Im Storgeumfeld ist Bull unter anderem Partner von EMC, NetApp, Symantec. Das gesamte Storage-Portfolio hat man bei Bull unter der Marke "StoreWay" zusammengefasst. Eine neue, europaweite Kooperation mit GlassHouse Technologies umfasst zudem die Lieferung von Storage-Assessment-Services. "Die Services verbinden Speicherexpertise, -methoden und -tools und bieten eine praxisorientierte Beratung mit schnell messbaren Vorteilen auf der Basis kurzfristiger und fokussierter Problemlösungen", so Strobl.
Desktop Virtualisierung
Das zweite starke Standbein ist der Virtualisierungsbereich. Hier zeichne sich Desktop Virtualisierung als wichtiges Thema ab, meint Strobl, der zugleich auch auf das langjährige Citrix-Know-how von Bull verweist. Das Thema sei aber nicht ganz frei von Vorurteilen, erläutert er: "Der Anwender meint, er verliert mit dem eigenen PC sein Freiheit und in den IT-Abteilungen befürchtet man, bei verringertem Managementaufwand nicht mehr gebraucht zu werden."

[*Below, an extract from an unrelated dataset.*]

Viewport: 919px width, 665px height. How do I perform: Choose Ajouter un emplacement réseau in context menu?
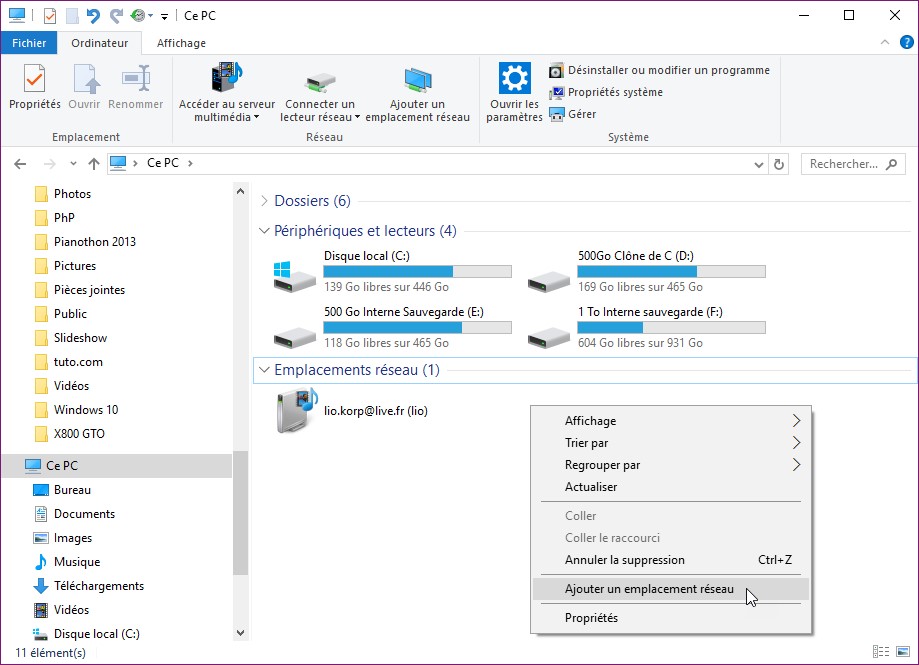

Strobl erwartet sich in diesem Sektor in den nächsten Jahren aber ein starkes Wachstum. Zentralisierung sei derzeit ein wichtiges und Kosteneffizienz versprechendes Anliegen im Data Center. Mit neuen Technologien könne man zudem an den Arbeitsplätzen der Anwender, im Gegensatz zu klassischen Thin Client-Lösungen, ein hohes Maß an Individualität und Anwendungsvielfalt ermöglichen.
Zur Marktentwicklung
Strobls derzeitige Markteinschätzung ist eher positiv, wobei man den Markt aber nach den jeweiligen Branchen sehr differenziert betrachten müsse. Prinzipiell gelte, dass Projekte, die mit der Optimierung von zentralen Funktionen im Datacenter zu tun haben, im Vordergrund stehen.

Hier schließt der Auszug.